Même si on a suffisamment de lits pour faire face à la crise – ce qui n’est pas certain – la pression est immense sur les travailleurs de la santé, qui sont à bout de souffle. « À ce rythme, je ne vois pas comment on va se rendre jusqu’à Noël », affirme le président du Syndicat des professionnelles en soins de l’Est-de-l’Île-de-Montréal. Ses propos font écho aux nombreuses alertes des travailleurs de la santé et syndicats. Les heures supplémentaires obligatoires des infirmières sont passées d’une moyenne hebdomadaire de 6,2 heures à un incroyable 16,2 heures entre mai 2019 et mai 2020. Et il y a tout de même un manque criant d’infirmières, de l’aveu même du premier ministre. À Montréal seulement, plus de 800 infirmières et professionnels en soins ont quitté leur poste cet été. On peut parier que bien d’autres travailleuses épuisées devront quitter dans les prochains mois.
Si 7000 nouveaux préposés sont censés arriver cet automne dans les CHSLD, on manque toujours de personnel en ce moment. La preuve en est que des employés des CHSLD ayant été en contact avec des patients infectés et en attente de se faire tester doivent continuer de travailler. La réalité est cauchemardesque et on doit réalistement envisager que le pire est à venir.
Les profits avant la santé
Si le gouvernement dort au gaz quand il est question de financer nos services publics pour faire face à l’urgence sanitaire, il semble toutefois bien concerné par l’urgence de sauver les patrons de la crise. Au début de la pandémie, le gouvernement avait rapidement sorti de ses poches 2,5 milliards de dollars pour aider les entreprises. Le ministre de l’Économie, Pierre Fitzgibbon, nous avait même rassuré que d’autres sommes pourraient venir : « S’il en faut plus, on en aura plus. » De ce montant, déjà 1,4 milliard de dollars avaient été octroyés à la mi-juillet à 650 entreprises. Parmi les entreprises ayant eu droit à l’argent des contribuables, on retrouve de grandes entreprises comme Lumenpulse et Lion, possédées à 60 et 44% par le géant Power Corporation. Après tant de charité, on comprend qu’il ne restait que 20 millions – 6000 dollars par école! – pour « préparer » le retour en classe.

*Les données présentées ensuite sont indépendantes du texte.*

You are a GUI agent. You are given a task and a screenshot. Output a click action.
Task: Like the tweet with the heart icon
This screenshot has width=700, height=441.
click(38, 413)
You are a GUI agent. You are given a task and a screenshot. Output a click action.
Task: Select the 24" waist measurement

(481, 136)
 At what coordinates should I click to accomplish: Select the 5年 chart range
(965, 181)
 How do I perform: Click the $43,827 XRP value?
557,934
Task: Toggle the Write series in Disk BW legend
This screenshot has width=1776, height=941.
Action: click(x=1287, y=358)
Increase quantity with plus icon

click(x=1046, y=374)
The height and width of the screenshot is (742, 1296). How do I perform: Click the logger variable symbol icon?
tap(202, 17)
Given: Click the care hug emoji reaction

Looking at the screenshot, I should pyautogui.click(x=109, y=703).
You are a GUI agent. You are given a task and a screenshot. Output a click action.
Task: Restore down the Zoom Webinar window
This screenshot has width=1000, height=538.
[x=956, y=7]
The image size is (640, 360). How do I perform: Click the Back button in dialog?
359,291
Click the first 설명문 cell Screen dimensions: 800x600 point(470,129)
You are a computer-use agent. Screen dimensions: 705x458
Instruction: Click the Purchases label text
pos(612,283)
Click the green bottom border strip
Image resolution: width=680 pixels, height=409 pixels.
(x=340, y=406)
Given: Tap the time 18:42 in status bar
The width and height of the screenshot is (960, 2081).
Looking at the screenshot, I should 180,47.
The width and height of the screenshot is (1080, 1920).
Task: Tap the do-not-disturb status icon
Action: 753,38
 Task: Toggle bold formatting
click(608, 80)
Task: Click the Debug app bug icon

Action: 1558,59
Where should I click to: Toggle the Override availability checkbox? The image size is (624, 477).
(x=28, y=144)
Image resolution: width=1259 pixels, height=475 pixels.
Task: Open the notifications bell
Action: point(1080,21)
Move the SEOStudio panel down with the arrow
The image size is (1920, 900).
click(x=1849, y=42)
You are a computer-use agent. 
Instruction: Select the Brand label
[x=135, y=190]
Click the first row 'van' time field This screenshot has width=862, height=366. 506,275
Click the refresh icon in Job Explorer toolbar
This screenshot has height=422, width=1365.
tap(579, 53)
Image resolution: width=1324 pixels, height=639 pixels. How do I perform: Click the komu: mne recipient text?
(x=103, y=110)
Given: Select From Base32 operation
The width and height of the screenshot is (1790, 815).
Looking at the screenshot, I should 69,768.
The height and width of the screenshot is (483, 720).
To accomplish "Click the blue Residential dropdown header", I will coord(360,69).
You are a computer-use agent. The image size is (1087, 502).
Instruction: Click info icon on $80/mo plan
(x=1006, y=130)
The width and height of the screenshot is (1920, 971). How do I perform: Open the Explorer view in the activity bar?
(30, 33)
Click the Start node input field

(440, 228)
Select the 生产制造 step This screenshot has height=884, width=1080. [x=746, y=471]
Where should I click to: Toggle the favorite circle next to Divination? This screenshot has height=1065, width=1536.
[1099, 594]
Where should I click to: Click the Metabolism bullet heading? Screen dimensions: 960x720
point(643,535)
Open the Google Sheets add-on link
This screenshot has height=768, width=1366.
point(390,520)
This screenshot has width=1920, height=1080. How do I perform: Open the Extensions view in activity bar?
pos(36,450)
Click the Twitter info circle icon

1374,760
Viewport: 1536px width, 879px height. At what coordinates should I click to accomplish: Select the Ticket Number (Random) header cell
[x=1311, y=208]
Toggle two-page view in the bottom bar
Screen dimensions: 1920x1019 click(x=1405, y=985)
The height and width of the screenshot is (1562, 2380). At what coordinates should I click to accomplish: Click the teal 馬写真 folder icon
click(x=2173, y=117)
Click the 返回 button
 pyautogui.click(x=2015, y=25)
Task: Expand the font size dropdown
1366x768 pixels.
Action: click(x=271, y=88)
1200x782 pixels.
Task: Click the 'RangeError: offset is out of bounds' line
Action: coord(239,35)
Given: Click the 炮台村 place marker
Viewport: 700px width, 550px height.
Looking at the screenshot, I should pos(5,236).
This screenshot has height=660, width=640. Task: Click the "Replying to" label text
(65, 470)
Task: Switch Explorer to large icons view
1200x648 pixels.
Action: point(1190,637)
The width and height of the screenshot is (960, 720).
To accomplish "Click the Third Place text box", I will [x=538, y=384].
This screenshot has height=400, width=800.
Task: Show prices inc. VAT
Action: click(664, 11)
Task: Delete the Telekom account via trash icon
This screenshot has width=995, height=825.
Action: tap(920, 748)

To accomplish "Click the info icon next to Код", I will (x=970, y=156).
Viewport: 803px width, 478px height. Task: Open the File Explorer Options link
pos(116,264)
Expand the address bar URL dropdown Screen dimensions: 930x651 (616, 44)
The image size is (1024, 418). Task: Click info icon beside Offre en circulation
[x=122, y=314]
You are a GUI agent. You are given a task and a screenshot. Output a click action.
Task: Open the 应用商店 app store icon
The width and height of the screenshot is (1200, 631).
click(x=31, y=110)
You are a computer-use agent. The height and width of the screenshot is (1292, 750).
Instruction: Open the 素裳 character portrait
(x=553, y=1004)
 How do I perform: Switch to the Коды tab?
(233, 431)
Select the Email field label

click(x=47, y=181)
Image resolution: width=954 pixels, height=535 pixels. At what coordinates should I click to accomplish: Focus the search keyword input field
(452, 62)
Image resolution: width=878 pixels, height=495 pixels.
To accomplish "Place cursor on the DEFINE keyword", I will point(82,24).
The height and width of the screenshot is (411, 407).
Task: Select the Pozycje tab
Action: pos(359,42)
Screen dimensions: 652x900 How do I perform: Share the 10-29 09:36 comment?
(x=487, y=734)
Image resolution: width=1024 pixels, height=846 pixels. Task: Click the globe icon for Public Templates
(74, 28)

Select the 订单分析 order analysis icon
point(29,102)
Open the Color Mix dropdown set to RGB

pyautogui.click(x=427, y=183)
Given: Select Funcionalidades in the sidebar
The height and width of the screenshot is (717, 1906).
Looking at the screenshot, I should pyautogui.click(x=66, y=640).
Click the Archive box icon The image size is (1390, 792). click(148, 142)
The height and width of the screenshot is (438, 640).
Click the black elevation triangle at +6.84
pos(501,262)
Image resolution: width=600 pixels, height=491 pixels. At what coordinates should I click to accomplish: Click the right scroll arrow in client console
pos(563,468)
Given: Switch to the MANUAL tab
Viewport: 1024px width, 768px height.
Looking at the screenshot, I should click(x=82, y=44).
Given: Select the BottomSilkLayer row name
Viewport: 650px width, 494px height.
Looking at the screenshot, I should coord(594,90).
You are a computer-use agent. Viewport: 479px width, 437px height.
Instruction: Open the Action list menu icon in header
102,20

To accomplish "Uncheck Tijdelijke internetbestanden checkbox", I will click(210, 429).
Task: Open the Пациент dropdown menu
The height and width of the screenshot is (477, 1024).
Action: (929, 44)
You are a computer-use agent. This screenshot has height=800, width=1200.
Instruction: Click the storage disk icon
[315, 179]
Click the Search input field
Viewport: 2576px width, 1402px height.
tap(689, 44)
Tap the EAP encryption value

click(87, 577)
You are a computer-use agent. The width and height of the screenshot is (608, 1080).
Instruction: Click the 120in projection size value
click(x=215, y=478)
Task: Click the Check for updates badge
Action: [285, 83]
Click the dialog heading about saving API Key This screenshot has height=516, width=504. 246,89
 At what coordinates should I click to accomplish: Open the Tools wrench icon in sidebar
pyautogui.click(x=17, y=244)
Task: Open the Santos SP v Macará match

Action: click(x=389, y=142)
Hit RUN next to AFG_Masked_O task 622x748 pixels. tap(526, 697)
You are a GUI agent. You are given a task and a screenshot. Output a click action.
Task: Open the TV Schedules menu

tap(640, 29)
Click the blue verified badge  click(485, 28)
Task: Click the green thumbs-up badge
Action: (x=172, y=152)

Tout en prônant l’achat local, le gouvernement fait aussi de l’aide internationale… pour les capitalistes. La bijouterie Birks, contrôlée par d’obscures entités établies dans des paradis fiscaux, a reçu une aide de 10 millions de dollars. À cela s’ajoute la série de rencontres qu’a organisées Investissement Québec au début septembre pour aider Amazon – dont le PDG est l’homme le plus riche au monde – à rencontrer les fournisseurs québécois. Pendant que la deuxième vague arrivait, la CAQ continuait de s’activer pour les entreprises, et restait les bras croisés devant l’urgence sanitaire.
Ce gouvernement des patrons est totalement incompétent pour gérer la pandémie. La catastrophe aurait pu être évitée si on avait investi massivement dans le traçage et dépistage dès le début de l’été, et alloué les sommes nécessaires pour préparer une réelle rentrée scolaire sécuritaire et pour secourir les travailleurs de la santé. Plus encore, si le contrôle de la santé, de l’éducation et de l’économie était entre les mains des travailleurs eux-mêmes, une vraie gestion de la pandémie aurait remplacé l’improvisation actuelle. Ce sont les travailleurs qui sont les mieux placés pour savoir quels lieux fermer ou laisser ouverts et pour planifier les mesures sanitaires nécessaires dans les milieux de travail.
Mais tant que les profits passent avant la santé et les besoins des travailleurs, autrement dit, tant que nous demeurons sous le système capitaliste, on ne peut avoir aucune confiance dans la classe dirigeante pour gérer la pandémie, et faire de nos vies une priorité. Il y a urgence de s’organiser pour que les travailleurs et travailleuses prennent le contrôle de la société.